Background: Coronavirus disease (COVID-19) primarily affects the lungs and lower airways and may present as hypoxaemic respiratory failure requiring admission to an intensive care unit (ICU) for supportive treatment. Here, supplemental oxygen remains essential for COVID-19 patient management, but the optimal dosage is not defined. We hypothesize that targeting an arterial partial pressure of oxygen of 8 kPa throughout ICU admission is superior to targeting 12 kPa.

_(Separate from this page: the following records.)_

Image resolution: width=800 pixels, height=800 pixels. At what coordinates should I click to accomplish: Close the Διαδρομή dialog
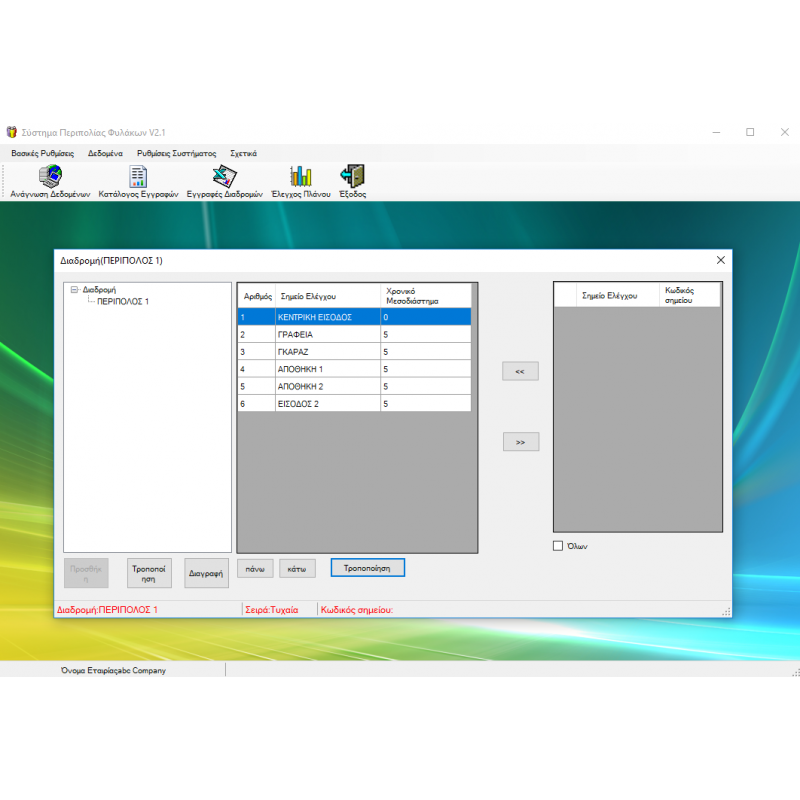click(x=720, y=260)
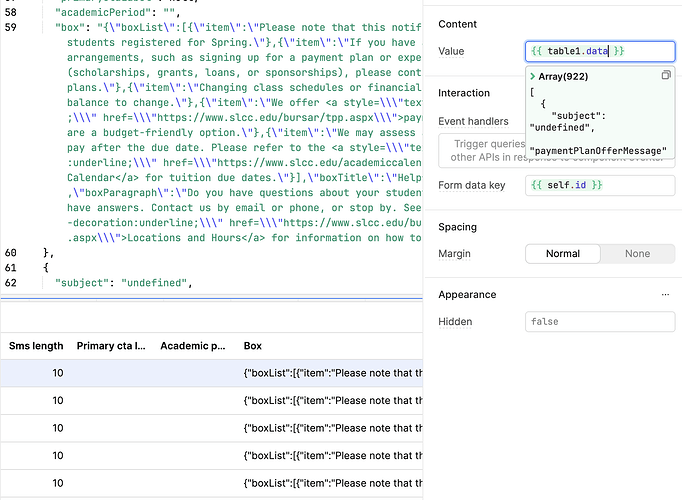Click line number 60 in the code gutter
The width and height of the screenshot is (682, 500).
tap(11, 253)
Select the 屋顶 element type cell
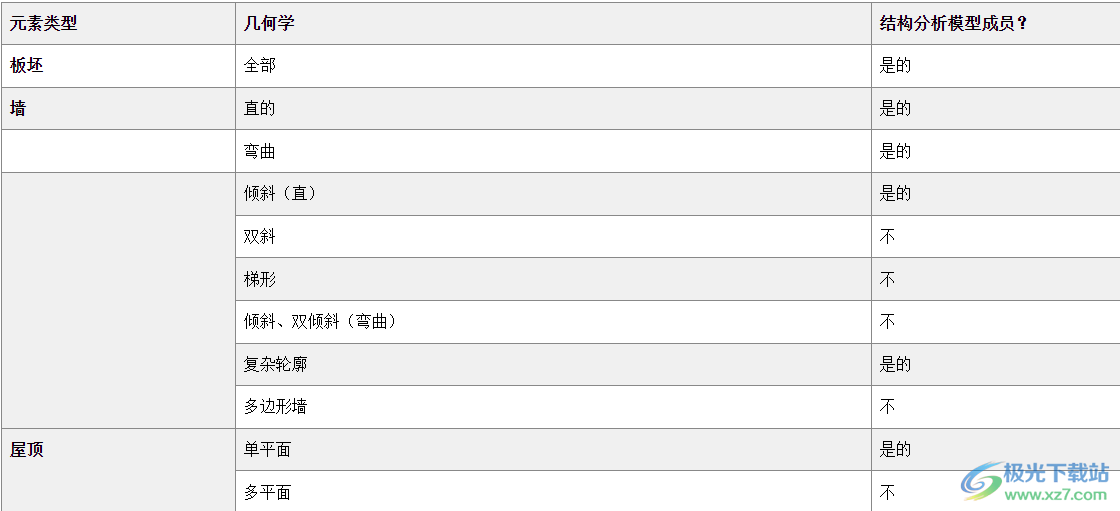This screenshot has width=1120, height=511. tap(27, 450)
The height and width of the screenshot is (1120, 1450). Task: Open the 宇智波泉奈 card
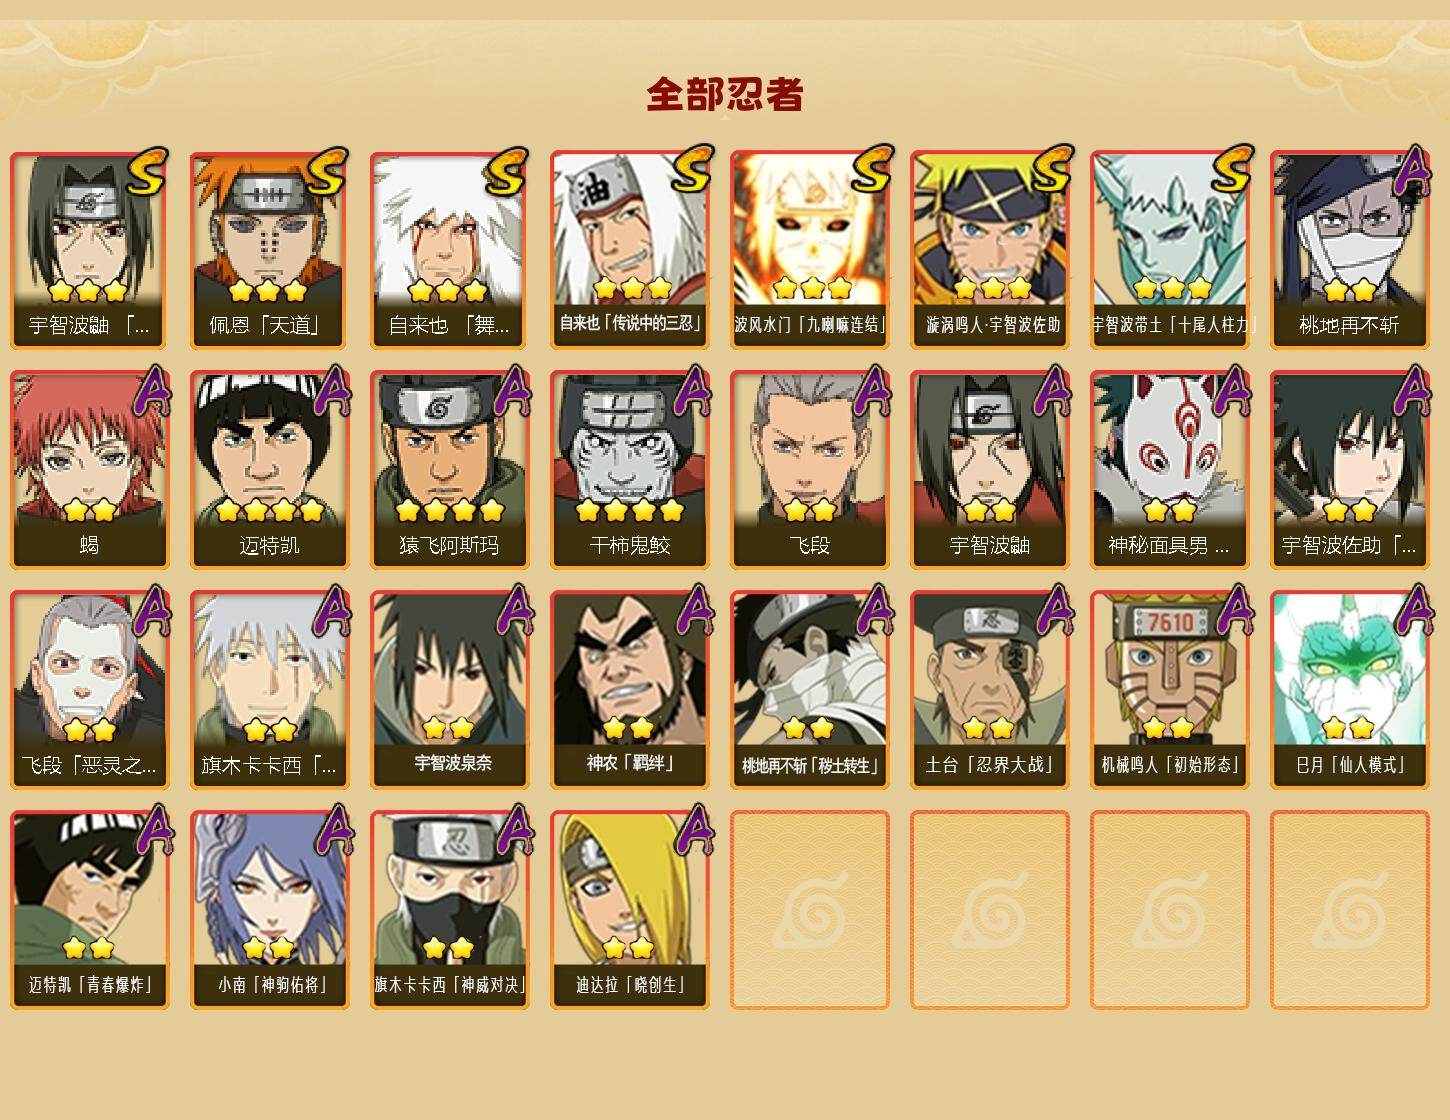click(450, 690)
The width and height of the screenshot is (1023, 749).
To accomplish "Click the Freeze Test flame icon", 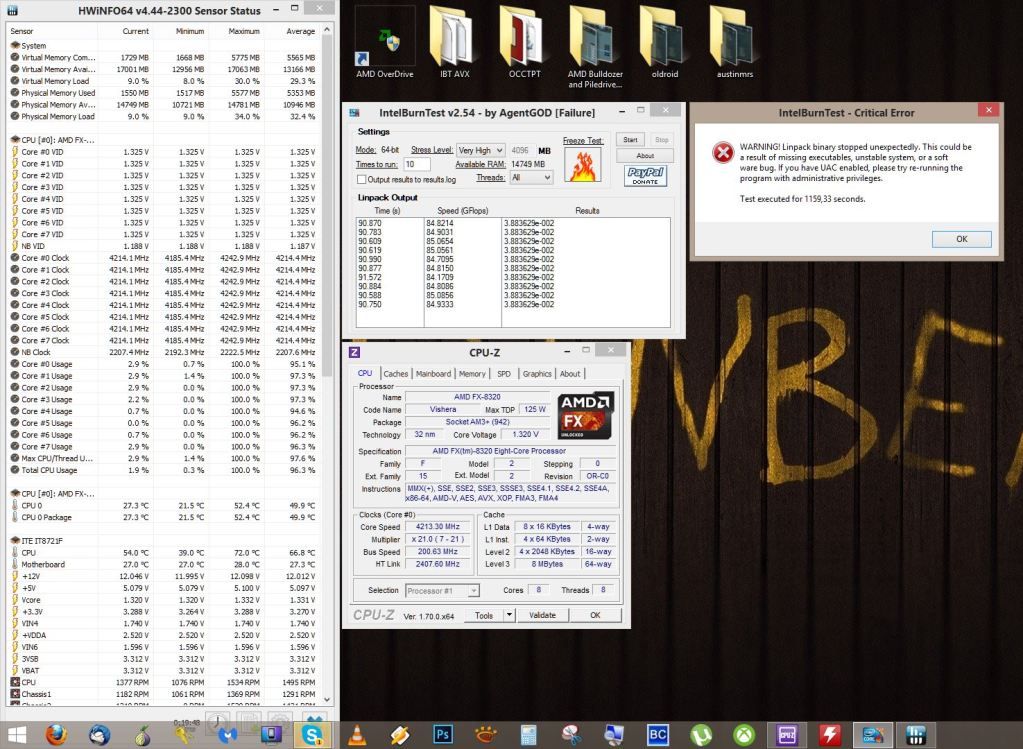I will coord(583,165).
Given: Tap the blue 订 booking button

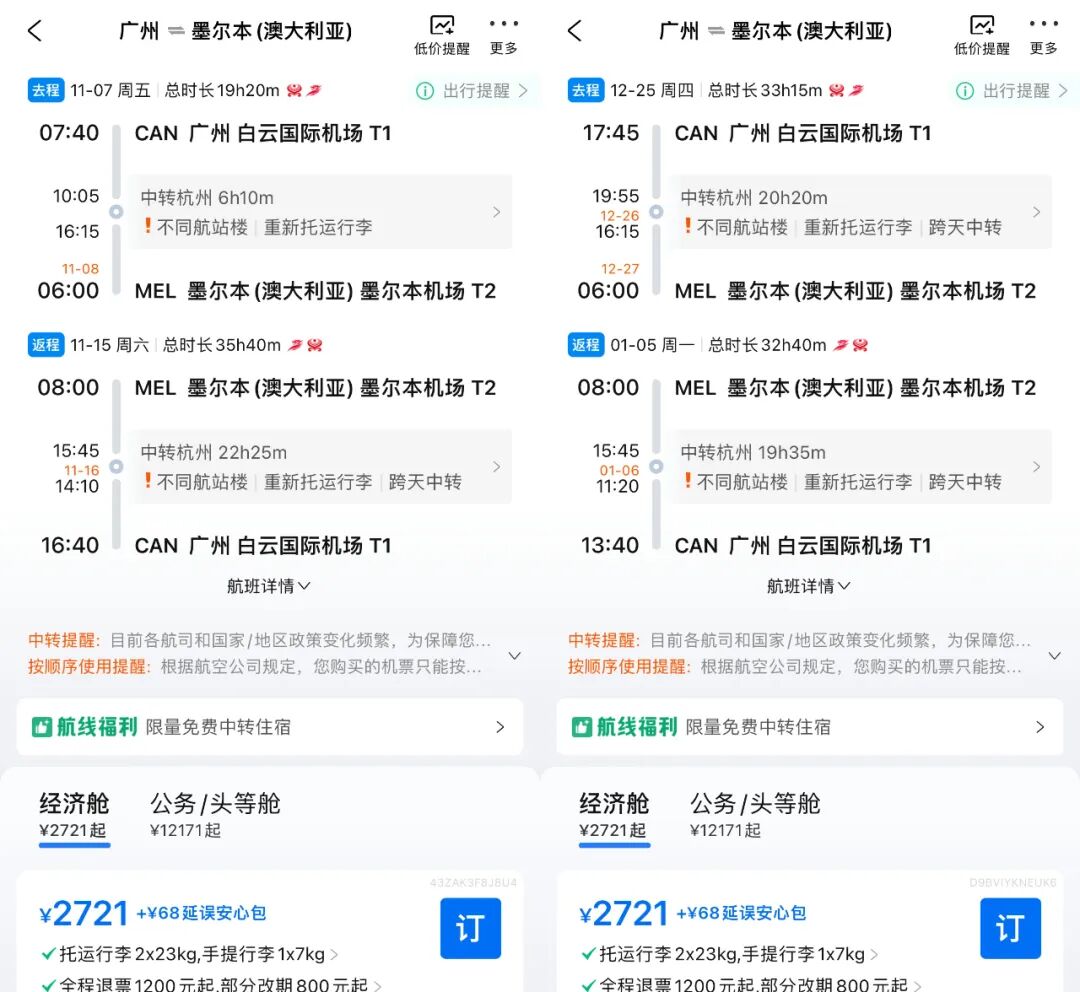Looking at the screenshot, I should tap(470, 928).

Methods: The Handling Oxygenation Targets in ICU patients with COVID-19 (HOT-COVID) trial, is an investigator-initiated, pragmatic, multicentre, randomized, parallel-group trial comparing a lower oxygenation target versus a higher oxygenation target in adult ICU patients with COVID-19. The primary outcome is days alive without life-support (use of mechanical ventilation, renal replacement therapy or vasoactive therapy) at day 90. Secondary outcomes are 90-day and 1-year mortality, serious adverse events in the ICU and days alive and out of hospital in the 90-day period, health-related quality-of-life at 1 year, and health economic analyses. One-year follow-up of cognitive and pulmonary function is planned in a subgroup of Danish patients. We will include 780 patients to detect or reject an absolute increase in days alive without life-support of 7 days with an α of 5% and a β of 20%. An interim analysis is planned after 90-day follow-up of 390 patients.
Conclusions: The HOT-COVID trial will provide patient-important data on the effect of two oxygenation targets in ICU patients with COVID-19 and hypoxia. This protocol paper describes the background, design and statistical analysis plan for the trial.
Keywords: COVID-19; hypoxia; intensive care units; oxygen.
© 2021 The Acta Anaesthesiologica Scandinavica Foundation. Published by John Wiley & Sons Ltd.